Jan. 6, 2012 -- All asthma is not the same. As a result, a new study shows many people with asthma are not helped by corticosteroid medication prescribed to control their breathing problems.
The government-funded study is one of the largest to delve into the biology of asthma.
Researchers collected data on nearly 1,000 people with asthma who were enrolled in nine clinical trials sponsored by the National Heart, Lung and Blood Institute.
Most of the studies followed patients over time and collected samples of mucus from the lower part of the lungs.
Researchers checked the samples for certain kinds of white blood cells, called eosinophils, that cause airway inflammation. Many asthma medications work by reducing inflammation.
Surprisingly, researchers found that nearly half (47%) of asthma sufferers did not have eosinophils in their mucus, indicating that something else was causing asthma in these patients.

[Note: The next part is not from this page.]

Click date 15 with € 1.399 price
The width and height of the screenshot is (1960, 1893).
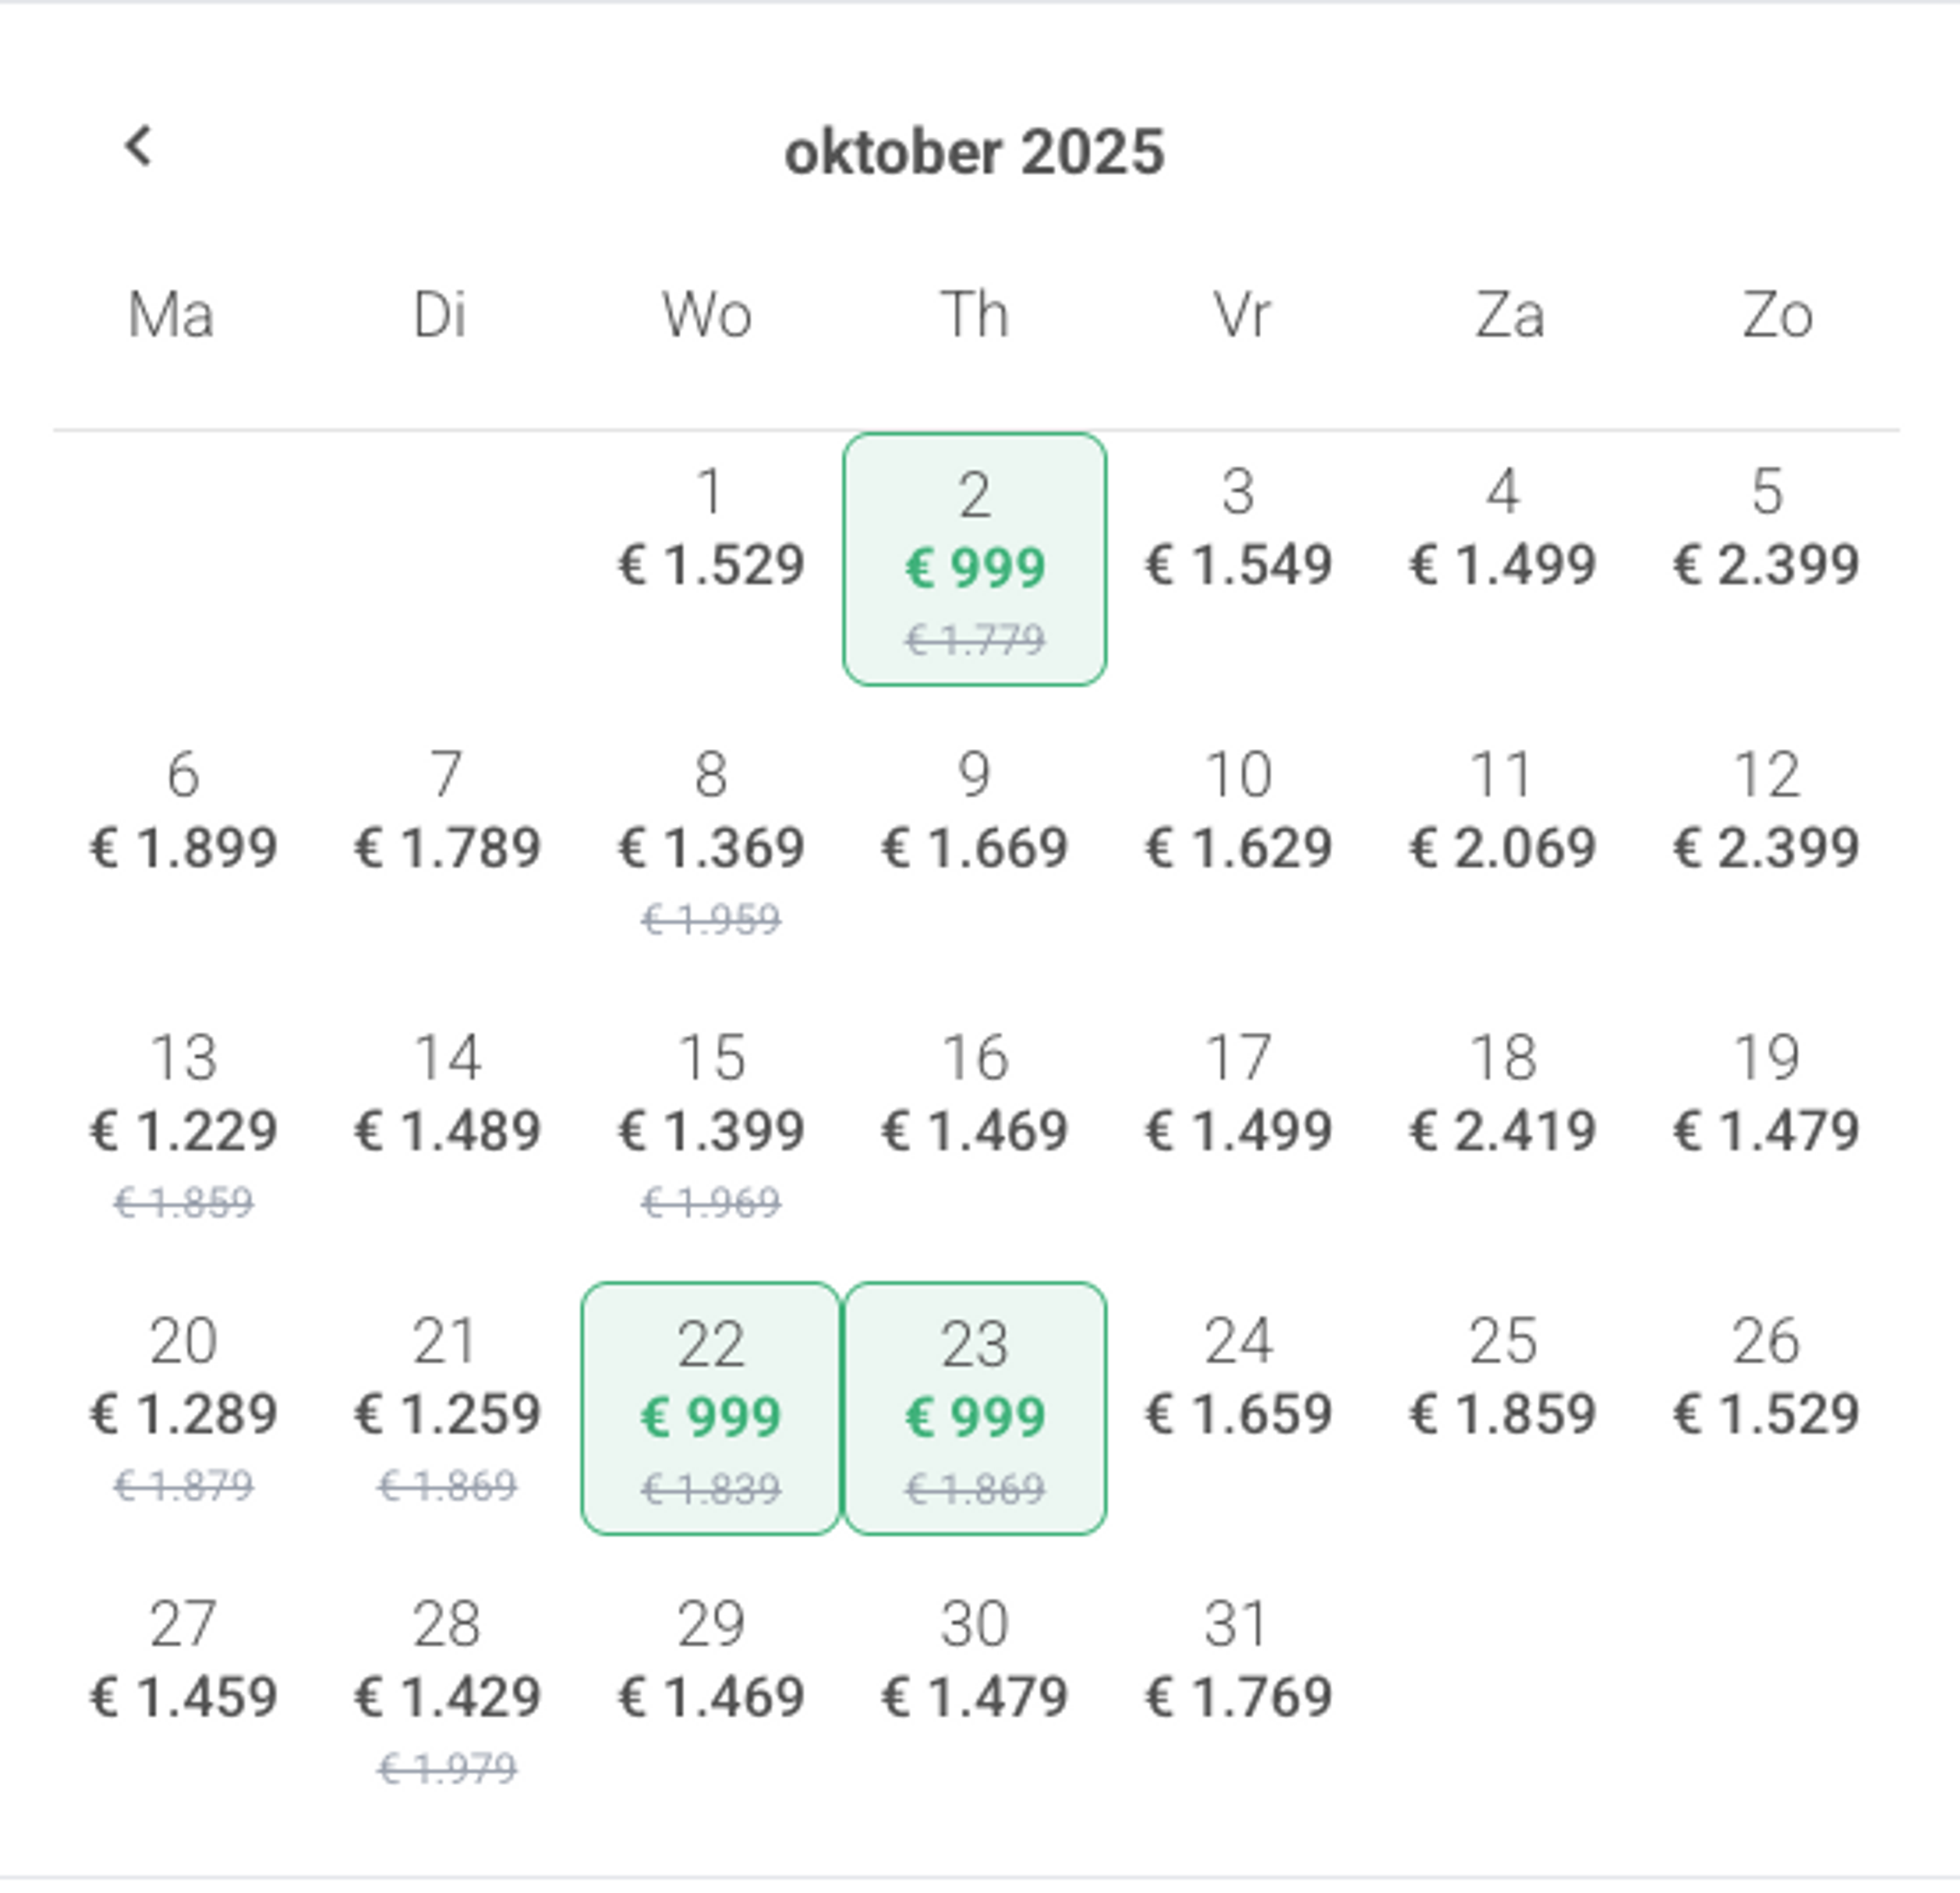711,1125
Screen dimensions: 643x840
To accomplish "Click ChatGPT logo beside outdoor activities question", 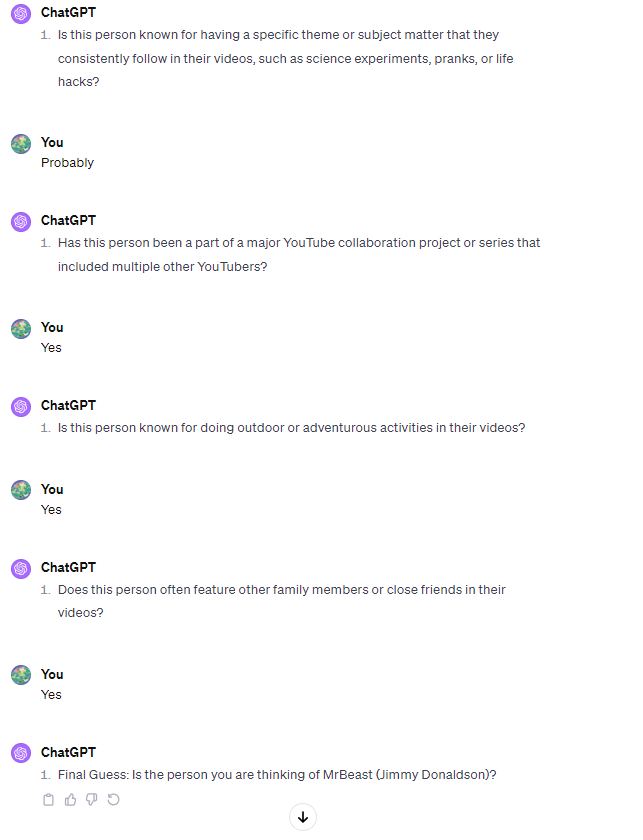I will click(x=21, y=407).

They also found that people with this so-called non-eosinophilic asthma did not respond well to treatment with oral and inhaled corticosteroids, like prednisone, Aerobid, Azmacort, Flovent, and Symbicort, which fight inflammation.
“The currently used anti-inflammatories didn’t seem to be that effective, at least over a two-week period, in a subgroup of patients who had non-eosinophilic disease,” says researcher John V. Fahy, MD, a professor of medicine and director of the Airway Clinical Research Center at the University of California at San Francisco.
Patients with non-eosinophilic asthma also did respond to the drug albuterol. Albuterol works by relaxing the muscles around the airways, which helps them open up so the person can breathe easier. It’s usually prescribed as a rescue medication.
The study is published in the American Journal of Respiratory and Critical Care Medicine.
Asthma experts who were not involved in the study said it was “impressive and comprehensive.”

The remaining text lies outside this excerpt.